> [Supplied records]
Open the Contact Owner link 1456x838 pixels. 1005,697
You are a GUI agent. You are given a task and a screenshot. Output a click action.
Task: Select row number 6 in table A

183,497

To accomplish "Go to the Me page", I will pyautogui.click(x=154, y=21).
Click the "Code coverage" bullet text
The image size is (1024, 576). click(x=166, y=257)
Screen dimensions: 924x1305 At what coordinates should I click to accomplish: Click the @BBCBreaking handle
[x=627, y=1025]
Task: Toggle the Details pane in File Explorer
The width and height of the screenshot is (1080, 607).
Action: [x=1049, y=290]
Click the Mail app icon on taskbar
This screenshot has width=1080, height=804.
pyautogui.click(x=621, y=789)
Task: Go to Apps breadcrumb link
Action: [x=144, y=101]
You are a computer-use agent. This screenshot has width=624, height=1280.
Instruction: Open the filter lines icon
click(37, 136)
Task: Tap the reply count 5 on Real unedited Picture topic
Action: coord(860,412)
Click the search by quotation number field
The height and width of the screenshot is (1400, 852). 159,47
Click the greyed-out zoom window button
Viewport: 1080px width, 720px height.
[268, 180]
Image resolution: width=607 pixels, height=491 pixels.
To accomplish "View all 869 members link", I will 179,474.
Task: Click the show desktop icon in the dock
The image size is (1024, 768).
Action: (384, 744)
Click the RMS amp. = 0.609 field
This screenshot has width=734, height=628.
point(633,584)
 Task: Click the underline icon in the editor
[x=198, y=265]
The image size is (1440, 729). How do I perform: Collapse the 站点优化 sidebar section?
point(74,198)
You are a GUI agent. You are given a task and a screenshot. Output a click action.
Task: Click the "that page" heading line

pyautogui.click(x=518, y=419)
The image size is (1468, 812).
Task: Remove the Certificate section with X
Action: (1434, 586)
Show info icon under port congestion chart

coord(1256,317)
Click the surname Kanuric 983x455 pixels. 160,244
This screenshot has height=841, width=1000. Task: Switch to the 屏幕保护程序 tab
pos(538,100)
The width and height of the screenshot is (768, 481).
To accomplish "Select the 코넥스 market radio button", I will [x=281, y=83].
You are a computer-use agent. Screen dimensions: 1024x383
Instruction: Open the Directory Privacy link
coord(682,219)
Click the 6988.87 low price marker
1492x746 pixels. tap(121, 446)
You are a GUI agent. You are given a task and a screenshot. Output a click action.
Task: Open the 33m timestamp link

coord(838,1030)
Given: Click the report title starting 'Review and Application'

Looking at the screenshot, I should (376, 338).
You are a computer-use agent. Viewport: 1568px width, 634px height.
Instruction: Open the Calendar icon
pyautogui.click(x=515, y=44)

> [Task brief]
All lines in the listing above from the line containing "Click the surname" to the line containing "The width and height of the screenshot is (768, 481).", inclusive, should be retyped exactly; no other lines should appear.

> [Solution to this exercise]
Click the surname Kanuric 983x455 pixels. 160,244
This screenshot has height=841, width=1000. Task: Switch to the 屏幕保护程序 tab
pos(538,100)
The width and height of the screenshot is (768, 481).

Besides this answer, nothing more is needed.